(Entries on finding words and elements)

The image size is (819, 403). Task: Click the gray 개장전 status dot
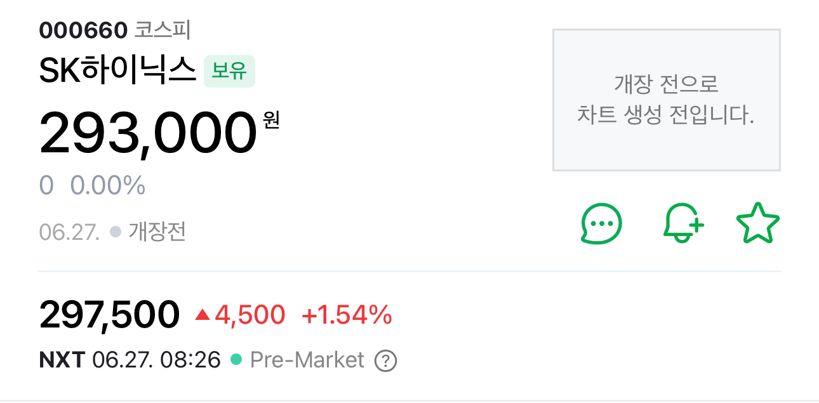click(x=115, y=232)
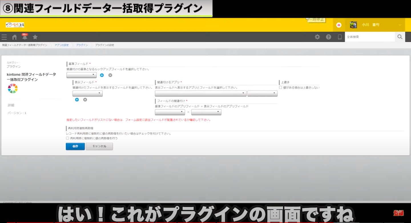Expand the 表示フィールド select box

pyautogui.click(x=87, y=93)
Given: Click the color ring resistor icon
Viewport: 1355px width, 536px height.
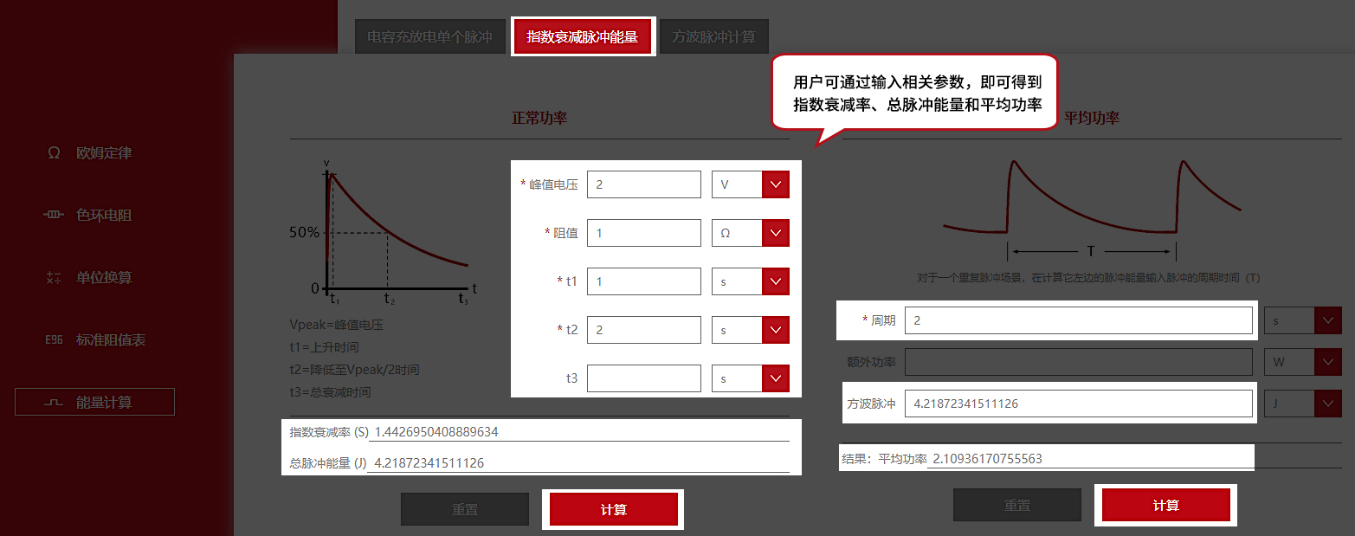Looking at the screenshot, I should tap(54, 216).
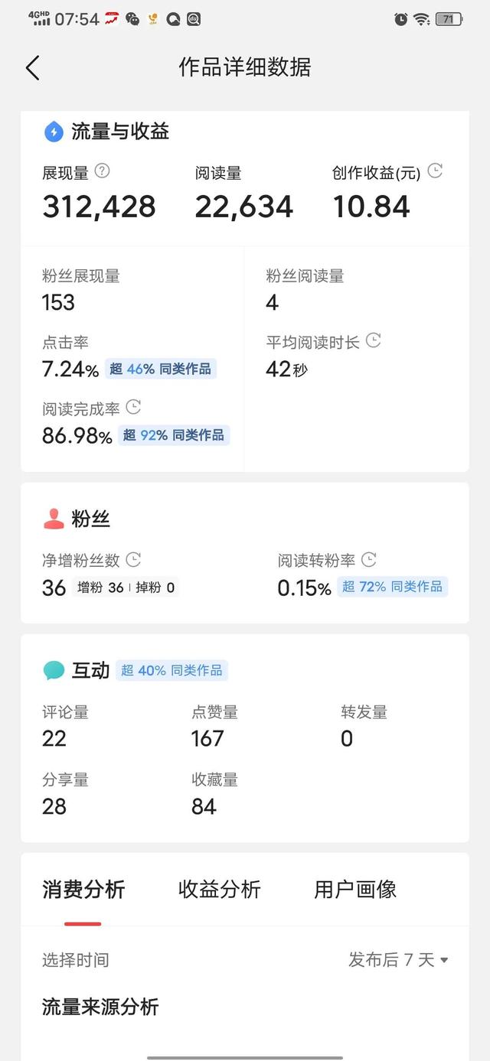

__WHAT IS EXPECTED__
Return every line of the records above word for word, leaving out the pictures.

__SOLUTION FOR THIS EXERCISE__
The image size is (819, 403). Task: Click the gray 개장전 status dot
click(x=115, y=232)
Expand the 表示フィールド select box

pyautogui.click(x=87, y=93)
Given: Click the color ring resistor icon
Viewport: 1355px width, 536px height.
Looking at the screenshot, I should tap(54, 216).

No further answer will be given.